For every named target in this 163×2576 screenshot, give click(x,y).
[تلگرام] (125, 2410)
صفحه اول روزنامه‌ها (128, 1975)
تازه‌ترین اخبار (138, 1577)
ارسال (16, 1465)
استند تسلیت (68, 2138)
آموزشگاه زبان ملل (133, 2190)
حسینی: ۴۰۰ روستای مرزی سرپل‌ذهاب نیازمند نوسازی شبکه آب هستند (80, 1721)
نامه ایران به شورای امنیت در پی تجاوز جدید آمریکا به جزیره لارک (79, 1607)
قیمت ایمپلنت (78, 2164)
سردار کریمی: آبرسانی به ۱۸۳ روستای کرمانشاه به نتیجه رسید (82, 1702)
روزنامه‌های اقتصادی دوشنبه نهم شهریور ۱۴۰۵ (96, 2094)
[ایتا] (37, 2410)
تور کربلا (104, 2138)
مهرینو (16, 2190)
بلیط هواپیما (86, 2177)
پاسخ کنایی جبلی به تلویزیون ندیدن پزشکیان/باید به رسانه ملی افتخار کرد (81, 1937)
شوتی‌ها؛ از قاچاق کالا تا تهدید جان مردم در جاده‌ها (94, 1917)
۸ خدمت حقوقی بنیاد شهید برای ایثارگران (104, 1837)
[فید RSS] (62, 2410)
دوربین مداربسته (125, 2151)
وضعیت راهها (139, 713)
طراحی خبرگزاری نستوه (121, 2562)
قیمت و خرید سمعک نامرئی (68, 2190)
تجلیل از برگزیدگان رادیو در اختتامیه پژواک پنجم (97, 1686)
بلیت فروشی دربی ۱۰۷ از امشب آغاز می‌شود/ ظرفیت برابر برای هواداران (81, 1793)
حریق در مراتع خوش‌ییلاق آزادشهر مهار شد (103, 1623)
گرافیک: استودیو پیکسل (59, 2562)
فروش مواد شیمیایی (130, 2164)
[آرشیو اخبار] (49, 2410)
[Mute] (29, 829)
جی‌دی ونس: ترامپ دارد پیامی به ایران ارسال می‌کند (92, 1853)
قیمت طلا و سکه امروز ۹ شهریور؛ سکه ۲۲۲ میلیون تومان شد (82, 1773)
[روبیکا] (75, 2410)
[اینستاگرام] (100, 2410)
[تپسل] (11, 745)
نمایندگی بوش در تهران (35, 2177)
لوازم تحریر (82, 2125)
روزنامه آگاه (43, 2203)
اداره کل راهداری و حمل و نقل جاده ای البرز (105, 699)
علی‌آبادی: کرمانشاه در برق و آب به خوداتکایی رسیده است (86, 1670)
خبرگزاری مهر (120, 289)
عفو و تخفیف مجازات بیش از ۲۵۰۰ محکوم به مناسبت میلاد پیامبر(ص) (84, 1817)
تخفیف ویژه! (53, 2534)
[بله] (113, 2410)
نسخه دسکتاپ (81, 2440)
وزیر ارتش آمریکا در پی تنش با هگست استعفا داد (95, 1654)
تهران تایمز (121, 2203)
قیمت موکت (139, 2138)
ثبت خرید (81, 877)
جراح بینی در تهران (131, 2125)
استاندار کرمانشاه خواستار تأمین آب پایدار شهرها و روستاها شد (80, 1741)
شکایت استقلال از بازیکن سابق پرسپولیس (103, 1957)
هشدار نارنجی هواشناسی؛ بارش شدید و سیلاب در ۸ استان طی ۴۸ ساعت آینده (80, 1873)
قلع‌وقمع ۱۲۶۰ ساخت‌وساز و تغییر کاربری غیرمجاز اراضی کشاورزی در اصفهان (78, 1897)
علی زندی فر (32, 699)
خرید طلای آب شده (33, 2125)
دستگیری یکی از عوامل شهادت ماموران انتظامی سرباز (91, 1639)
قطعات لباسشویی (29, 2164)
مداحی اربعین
****************************************
# [Directions]
Within the listing above, the range opens at the line with "فروش مواد شیمیایی (130, 2164)" and closes at the line with "[تپسل] (11, 745)". Reproduce exactly the lines of that range, including both ends.

# [Answer below]
فروش مواد شیمیایی (130, 2164)
[آرشیو اخبار] (49, 2410)
[Mute] (29, 829)
جی‌دی ونس: ترامپ دارد پیامی به ایران ارسال می‌کند (92, 1853)
قیمت طلا و سکه امروز ۹ شهریور؛ سکه ۲۲۲ میلیون تومان شد (82, 1773)
[روبیکا] (75, 2410)
[اینستاگرام] (100, 2410)
[تپسل] (11, 745)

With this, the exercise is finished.